(TASK SET):
(a) Transcribe the passage in the Jed Johnson biography below, starting at "Warhol years" and ending at "Warhol's Bad (1977).".
(b) According to the Jed Johnson biography below, in what town and state were Johnson and his twin brother born?

(PROVIDED PASSAGE):
Jed Johnson (December 30, 1948 – July 17, 1996) was an American interior designer and film director. Initially hired by Andy Warhol to sweep floors at The Factory, he subsequently moved in with Warhol, and was his boyfriend for twelve years. As a passenger in the first class cabin, he was killed when TWA Flight 800 came down shortly after takeoff in 1996.

Early life 
Johnson and his twin brother Jay were born in Alexandria, Minnesota on December 30, 1948. They were two of six children raised in Arizona and then California, where the family moved in search of employment.

Warhol years
In 1967, Johnson and his brother Jay moved from Sacramento, California to New York City. They found an apartment in the East Village, Manhattan through a heroin addict, got mugged and lost their last $200. Two weeks later, Johnson delivered a telegram to the Decker building which was being renovated by Paul Morrissey before it became the new home of Andy Warhol's Factory. Johnson accepted an on-the-spot job offer to sweep floors, but quickly moved into editing several films including  L'Amour (1973), Andy Warhol's Dracula (1974), and eventually directing Andy Warhol's Bad (1977).

(LISTING):
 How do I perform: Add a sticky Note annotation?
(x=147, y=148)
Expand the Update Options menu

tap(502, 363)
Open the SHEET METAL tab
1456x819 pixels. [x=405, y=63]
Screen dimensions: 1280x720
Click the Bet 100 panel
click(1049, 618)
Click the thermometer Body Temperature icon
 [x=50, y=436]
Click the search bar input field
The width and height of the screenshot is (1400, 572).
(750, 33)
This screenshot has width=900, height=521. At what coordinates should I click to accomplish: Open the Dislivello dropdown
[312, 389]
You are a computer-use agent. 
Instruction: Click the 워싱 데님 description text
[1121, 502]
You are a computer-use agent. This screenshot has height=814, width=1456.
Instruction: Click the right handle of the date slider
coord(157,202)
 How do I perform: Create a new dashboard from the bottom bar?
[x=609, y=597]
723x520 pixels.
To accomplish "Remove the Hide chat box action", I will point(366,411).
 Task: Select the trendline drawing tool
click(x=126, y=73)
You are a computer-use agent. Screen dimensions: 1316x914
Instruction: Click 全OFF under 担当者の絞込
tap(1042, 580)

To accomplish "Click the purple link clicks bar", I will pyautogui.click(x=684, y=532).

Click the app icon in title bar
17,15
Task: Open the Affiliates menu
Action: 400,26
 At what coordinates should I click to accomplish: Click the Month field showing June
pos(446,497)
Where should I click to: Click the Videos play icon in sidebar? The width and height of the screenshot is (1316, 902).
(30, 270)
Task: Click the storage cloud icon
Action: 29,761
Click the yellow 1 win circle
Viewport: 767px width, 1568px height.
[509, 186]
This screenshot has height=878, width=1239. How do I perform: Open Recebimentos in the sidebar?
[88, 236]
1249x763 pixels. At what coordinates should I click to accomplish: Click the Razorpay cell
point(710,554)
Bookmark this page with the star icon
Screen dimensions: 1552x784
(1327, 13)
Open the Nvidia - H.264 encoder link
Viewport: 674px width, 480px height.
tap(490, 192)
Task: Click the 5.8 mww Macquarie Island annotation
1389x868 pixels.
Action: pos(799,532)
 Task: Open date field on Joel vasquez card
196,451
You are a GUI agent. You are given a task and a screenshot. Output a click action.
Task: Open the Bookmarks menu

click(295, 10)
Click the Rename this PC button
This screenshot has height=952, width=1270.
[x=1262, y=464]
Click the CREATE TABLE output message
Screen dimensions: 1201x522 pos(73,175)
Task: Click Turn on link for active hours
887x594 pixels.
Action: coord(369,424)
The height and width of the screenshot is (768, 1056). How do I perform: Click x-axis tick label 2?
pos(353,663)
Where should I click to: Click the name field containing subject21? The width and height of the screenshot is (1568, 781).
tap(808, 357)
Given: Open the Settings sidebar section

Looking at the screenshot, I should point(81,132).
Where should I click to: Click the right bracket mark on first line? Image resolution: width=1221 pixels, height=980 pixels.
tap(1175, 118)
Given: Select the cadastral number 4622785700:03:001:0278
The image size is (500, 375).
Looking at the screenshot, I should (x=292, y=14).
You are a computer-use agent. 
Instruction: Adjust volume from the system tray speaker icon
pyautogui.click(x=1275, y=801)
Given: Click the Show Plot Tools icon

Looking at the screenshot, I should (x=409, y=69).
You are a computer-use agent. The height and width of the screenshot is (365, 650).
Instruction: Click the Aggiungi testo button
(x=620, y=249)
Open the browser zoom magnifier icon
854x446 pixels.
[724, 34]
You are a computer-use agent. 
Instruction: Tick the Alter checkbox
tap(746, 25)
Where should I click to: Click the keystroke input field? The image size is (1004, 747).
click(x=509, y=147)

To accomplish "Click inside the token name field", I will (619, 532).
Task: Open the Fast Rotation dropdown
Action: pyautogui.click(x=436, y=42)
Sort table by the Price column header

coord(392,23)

(REPLIES):
(a)
Warhol years
In 1967, Johnson and his brother Jay moved from Sacramento, California to New York City. They found an apartment in the East Village, Manhattan through a heroin addict, got mugged and lost their last $200. Two weeks later, Johnson delivered a telegram to the Decker building which was being renovated by Paul Morrissey before it became the new home of Andy Warhol's Factory. Johnson accepted an on-the-spot job offer to sweep floors, but quickly moved into editing several films including  L'Amour (1973), Andy Warhol's Dracula (1974), and eventually directing Andy Warhol's Bad (1977).

(b) Alexandria, Minnesota